Buckle Up for Economic Destruction
On March, 6 we offered a simple anecdote of the burgeoning economic destruction we were observing. From our perch overlooking San Pedro Bay, the main port of entry for Chinese made goods into the USA, we observed that foghorns were less frequent. From this simple observation we deduced the following:
“Supply chain disruptions breed consumer good disruptions, which breed declining sales, which breed disappearing cash flow, which breed layoffs, which breed less Ford F-150 sales, which breed shrinking tax receipts, which breed unserviceable public and private debt, which breed mass bankruptcies, which breed game over.”
Alas, over the last two months, the economic destruction has relentlessly exceeded what we’d anticipated. The government shutdown has rapidly decimated the economy in ways not seen since the Great Depression. This destruction has manifested itself in strange and unpredictable ways.
Last weekend, for example, we were shaken from our predawn slumber by a symphony of foghorns. The foghorns, however, weren’t that of an inexplicable return of container ships loaded with cheap products from Chin. Rather, they were from a collection of 27 oil tankers anchored off the coast.
The government shutdown has crashed oil demand by over 30 percent. The glut of oil supply has overwhelmed land-based storage. The excess oil is being stashed in tankers. In a few weeks, there will no longer be storage space. Oil producers will be forced to shut down.

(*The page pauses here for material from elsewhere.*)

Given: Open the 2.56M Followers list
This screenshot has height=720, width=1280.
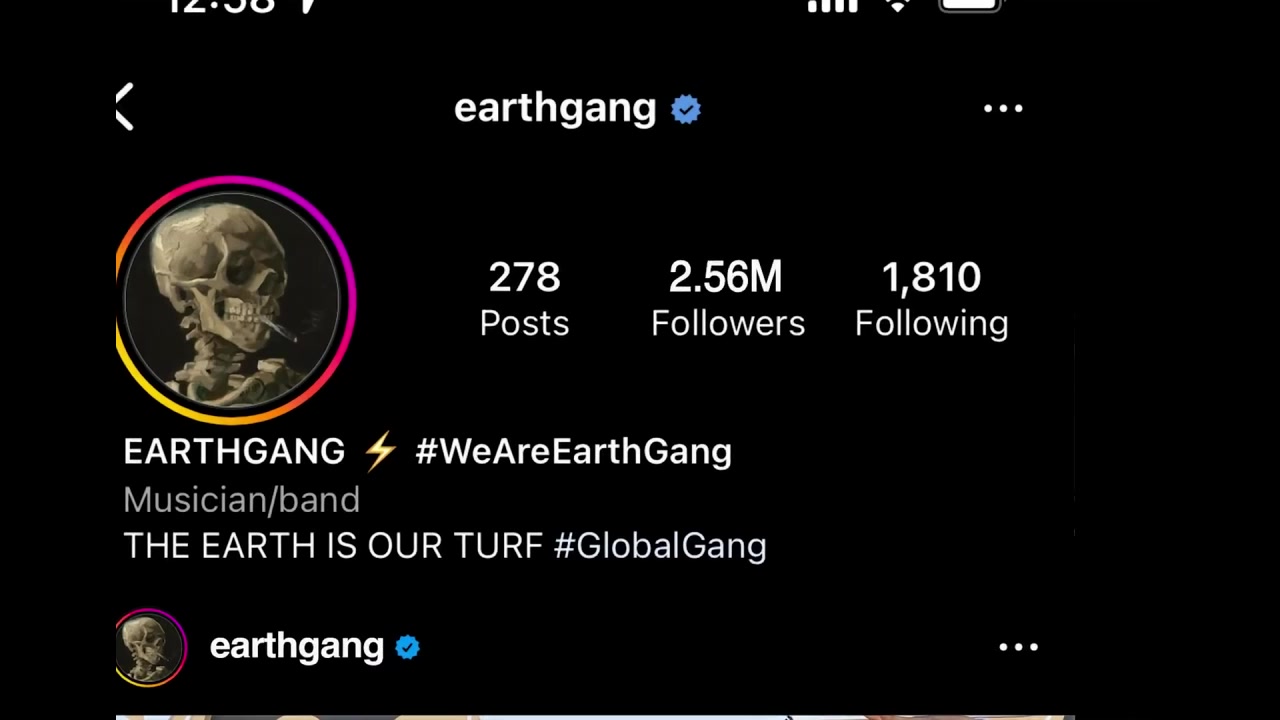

Indeed, the destruction of oil demand, spurred by shelter in place orders, is what pushed oil futures to minus $40 a barrel. This must be one of the greatest price collapses that has ever occurred.
Yet the oil market was already a ticking time bomb. Over a decade of the Fed’s cheap credit had compelled oil drillers to produce oil under conditions that would have otherwise been unfeasible. Now government interference has yanked the rug out from under it. The broader economy, also drowning in debt courtesy of the Fed, will follow.
According to Reuters, Chesapeake Energy, the poster child for highly leveraged shale production, is preparing a potential bankruptcy filing. There will be countless others.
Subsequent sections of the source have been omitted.